What makes this ecosystem so appealing is the combination of a production‑ready framework (Spring AI) and a highly pragmatic, example‑driven guide (Spring AI in Action by Craig Walls). Together they show how to wire AI models, vector databases, conversational memory and evaluation tools into familiar Spring Boot apps using simple POJOs, auto‑configuration and a clean, portable API that hides a lot of provider‑specific complexity.

What is Spring AI and why it matters for Java developers

Spring AI is an application framework designed to bring the classic Spring principles—portability, modular architecture and POJO‑centric design—into the AI engineering world. At its heart, Spring AI focuses on solving the hardest practical problem in enterprise AI: connecting your organization’s data and APIs with modern AI models in a way that is maintainable, observable and easy to evolve over time.

Instead of locking you into a single LLM vendor, Spring AI abstracts over most of the big providers. Out of the box, you can talk to models from OpenAI, Azure OpenAI, Anthropic, Amazon Bedrock, Google, MistralAI and even local models served via Ollama. The same programming model supports both synchronous and streaming responses, and you still retain access to provider‑specific capabilities when you really need them.

Another key pillar of Spring AI is its strong support for structured output. Rather than parsing raw text by hand, you can map model responses directly to Java classes and records, turning messy natural language into clean POJOs. This is essential when you build agents, tools or workflows that must reason over predictable data instead of unstructured text.

Spring AI also integrates deeply with vector databases so you can implement Retrieval Augmented Generation without reinventing the wheel. It supports providers like Apache Cassandra, Azure Vector Search, Chroma, Milvus, MongoDB Atlas, Neo4j, Oracle integration, PostgreSQL with PGVector, Pinecone, Qdrant, Redis and Weaviate. A portable Vector Store API and a SQL‑like metadata filter language let you change vector backends with minimal code changes.

On top of all that, Spring AI ships with tooling for observability, document ingestion pipelines, model evaluation and generative AI patterns.
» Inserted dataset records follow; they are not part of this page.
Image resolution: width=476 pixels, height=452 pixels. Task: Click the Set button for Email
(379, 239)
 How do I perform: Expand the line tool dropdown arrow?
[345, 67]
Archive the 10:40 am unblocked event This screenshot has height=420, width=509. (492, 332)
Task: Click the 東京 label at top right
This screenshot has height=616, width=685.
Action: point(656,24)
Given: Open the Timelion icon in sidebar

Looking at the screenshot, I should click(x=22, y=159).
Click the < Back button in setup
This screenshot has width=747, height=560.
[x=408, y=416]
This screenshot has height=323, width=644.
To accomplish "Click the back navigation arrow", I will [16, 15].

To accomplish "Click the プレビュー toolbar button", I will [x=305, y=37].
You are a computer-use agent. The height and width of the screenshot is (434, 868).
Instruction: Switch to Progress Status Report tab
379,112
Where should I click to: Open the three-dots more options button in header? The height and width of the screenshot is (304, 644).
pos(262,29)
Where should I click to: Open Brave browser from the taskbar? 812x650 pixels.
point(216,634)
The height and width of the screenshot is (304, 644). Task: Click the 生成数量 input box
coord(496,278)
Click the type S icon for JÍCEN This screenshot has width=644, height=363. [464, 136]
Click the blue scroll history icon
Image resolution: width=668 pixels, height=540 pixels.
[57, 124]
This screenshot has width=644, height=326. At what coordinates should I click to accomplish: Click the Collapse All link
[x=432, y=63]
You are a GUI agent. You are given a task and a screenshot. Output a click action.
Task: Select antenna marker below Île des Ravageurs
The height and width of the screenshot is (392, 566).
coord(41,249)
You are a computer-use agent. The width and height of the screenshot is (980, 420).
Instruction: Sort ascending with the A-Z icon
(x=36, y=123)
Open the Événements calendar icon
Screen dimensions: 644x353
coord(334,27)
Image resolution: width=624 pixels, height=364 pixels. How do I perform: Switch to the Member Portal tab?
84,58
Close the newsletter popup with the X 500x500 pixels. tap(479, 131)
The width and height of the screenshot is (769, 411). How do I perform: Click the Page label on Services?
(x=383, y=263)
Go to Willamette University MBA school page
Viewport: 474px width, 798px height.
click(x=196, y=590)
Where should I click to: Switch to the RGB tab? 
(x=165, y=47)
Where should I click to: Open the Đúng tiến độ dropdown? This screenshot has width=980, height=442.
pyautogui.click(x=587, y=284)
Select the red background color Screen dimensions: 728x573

You get a fluent ChatClient similar to WebClient/RestClient, Advisors for common AI patterns like RAG and conversational memory, auto‑configuration with Spring Boot starters, and utilities for monitoring token usage and detecting hallucinations.

Inside “Spring AI in Action”: from Hello AI World to full agents

“Spring AI in Action” by Craig Walls is the practical, hands‑on guide that shows you how to use all of these Spring AI capabilities in real applications. The book is aimed squarely at Spring developers and assumes you already know Spring Boot, but it does not require prior generative AI experience; you don’t have to be a data scientist or “AI expert” to follow along.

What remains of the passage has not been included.